Financial sector exchange traded funds could generate greater value for share holders after big banks passed the Federal Reserve’s stress test, and plan stock buybacks and dividend hikes.

The banking sector is lifting financials, with the iShares US Broker-Dealers ETF (NYSEArca: IAI) up 1.2%, PowerShares KBW Bank Portfolio (NYSEArca: KBWB) 1.7% higher and Financial Select Sector SPDR (NYSEArca: XLF) gaining 1.6% on Thursday. [Financial ETFs Could Bank on Positive Dividend News]

The financial sector has been lagging behind the broader market for years after the Fed forced banks to raise capital requirements in an attempt to obviate or at least diminish the effects of another financial crisis.
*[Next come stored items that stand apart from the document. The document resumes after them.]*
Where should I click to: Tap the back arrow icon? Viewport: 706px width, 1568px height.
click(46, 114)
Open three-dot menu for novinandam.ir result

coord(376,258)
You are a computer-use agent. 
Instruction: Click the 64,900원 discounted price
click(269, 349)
Consequently, many banks were forced to cut back on value producing strategies for shareholders.

However, now that the majority of banks passed the Fed’s second round of stress tests, many will be raising dividends and share repurchases. For instance, Citibank (NYSE: C), which failed to pass the stress tests last year, is set to raise its dividends by 400% to 5 cents after offering a token 1 cent dividend over the past year. Citi is also planning $7.8 billion in stock buybacks, the Wall Street Journal reports.

Other banks are also increasing dividends, including Morgan Stanley (NYSE: MS) by 50%, Regions Financial (NYSE: RF) by 20%, Discover Financial (NYSE: DFS) by 17%, State Street (NYSE: STT) by 13%, BB&T (NYSE: BBT) by 12.5%, American Express (NYSE: AXP) by 12%, JPMorgan (NYSE: JPM) by 10% and Goldman Sachs (NYSE: GS) by 8%, among others.
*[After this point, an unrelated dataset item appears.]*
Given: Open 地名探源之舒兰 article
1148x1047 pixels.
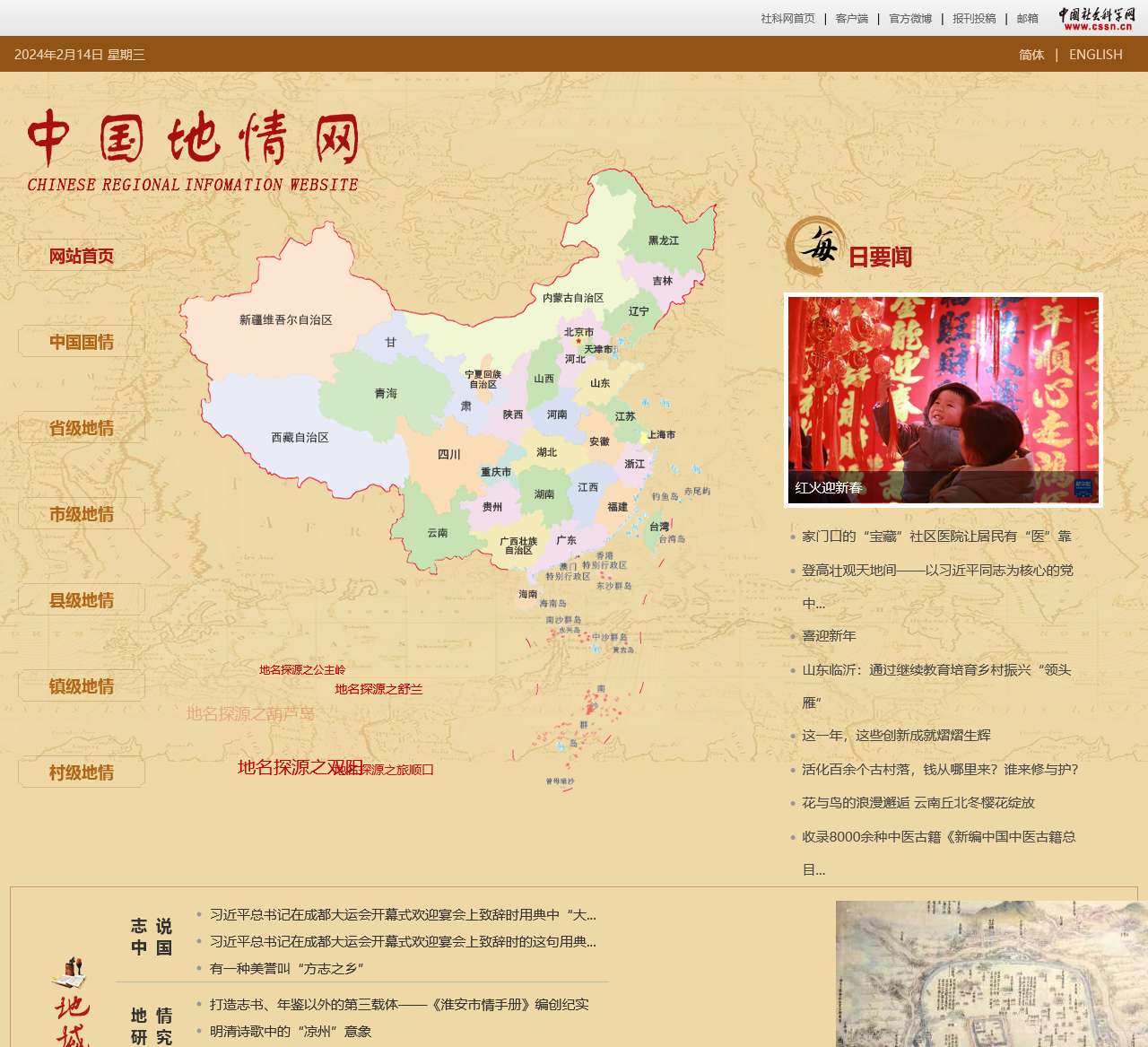Looking at the screenshot, I should pos(378,690).
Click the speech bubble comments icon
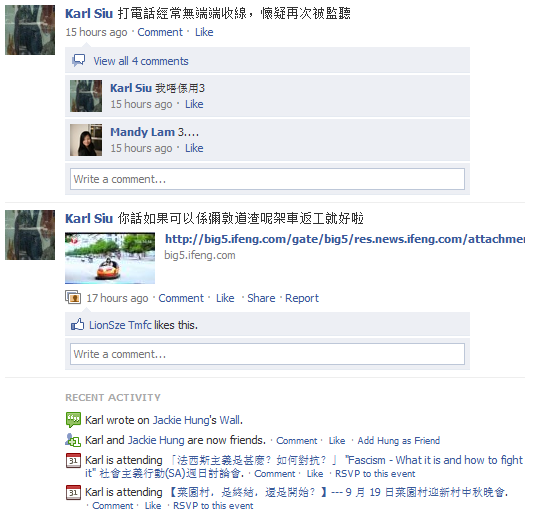Image resolution: width=545 pixels, height=514 pixels. pos(79,60)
Additionally, banks were planning stock buybacks, including $6.6 billion from American Express, $6.4 billion from JPMorgan and $4 billion from Bank of America (NYSE: BAC), among others.

However, Goldman Sachs, JPMorgan Chase and Morgan Stanley had to alter their planned payouts to investors to receive a passing grade from the Fed, The New York Times reports.